The visit back home included some time with Kajsa, strolling
about in Old New Castle by the Delaware in happy-go-gusty March, talking about
music, as we will. And one of the topics was one of the bands we both
find to our liking these days: Spoon, from Austin, TX. Kajsa first brought
around some of their music with Kill the
Moonlight (2001), their fourth LP, in spring 2003. They’ve been hotter and
hotter since then, with Gimme Fiction
(2005), Ga Ga Ga Ga Ga (2007), and
their best yet, Transference (2010).
Today’s song is one of my favorites by them, from Gimme Fiction. Which, by the way, is a
great title. What the title of “The Beast and Dragon, Adored” means I’m not at
all sure. But enough of the song’s lyrics are intelligible to me to make it
seem somewhat anthemic:
I got a feelin’
It don't come cheap
I got a feelin’
I got a feelin’
Oh and then it got to
me
It took its time a-working into my soul
I got to believe it come from rock and roll
Believe it come from rock and roll
It took its time a-working into my soul
I got to believe it come from rock and roll
Believe it come from rock and roll
It’s not too big a stretch to say that whatever feelings I can
most readily identify “come from rock and roll.” Literature, movies, poetry,
art, and even other people—sure, they all inspire “a feelin’,” but rock and
roll is in a sense the great motivator, at least once I learned to call it
that. For a time, I know, rock and roll was all that Fifties music, y’know,
like “Rock Around the Clock,” and so it was get up and boogie music, not nearly
expansive enough to work into my soul, as Britt Daniels sings here. What that
took was the British Invasion and the kinds of white soul it inspired. And
Daniels and Spoon are all over that.
On the slacker score, I really like “I been learning my
scene / I been watching my friends move away.” That’s killer. If your scene is a college town, you see a lot of people move away. The scene is
where you are, where you’re stuck maybe, and maybe it’s worth “learning” it,
though as friends move away it may be less and less the scene one aimed at: “I
had to find the feelin’ again,” “All I need is a crew,” “The meaning sat tight
/ Said ‘it’s not what you expected but it could be right.’” Well, there’s hope.
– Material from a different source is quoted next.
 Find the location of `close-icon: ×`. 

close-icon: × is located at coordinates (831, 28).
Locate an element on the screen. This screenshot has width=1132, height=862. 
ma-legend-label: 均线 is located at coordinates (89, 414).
And “when you believe they call it rock and roll.”
So, the song is about believing in rock and roll, certainly.
But it’s also about believing in the things—the feelin’—that rock and roll
makes possible. And maybe even the scene and the crew and the great dominions
inspired by that sound. Because, while it’s fun to talk about songs and music
and words, the hardest thing to describe and account for is the sound. Spoon’s
sound is consistent and continues to develop. The guitar parts on Transference are more advanced—or, at
least, they do more for the songs—than on previous albums. Which is a way of commenting once again on
the idea that bands don’t really hit their stride till they get past the fourth
album mark.
And remember, friends, “when you don’t feel it, it shows,
they tear out your soul.” And when you do, well, call it rock’n’roll.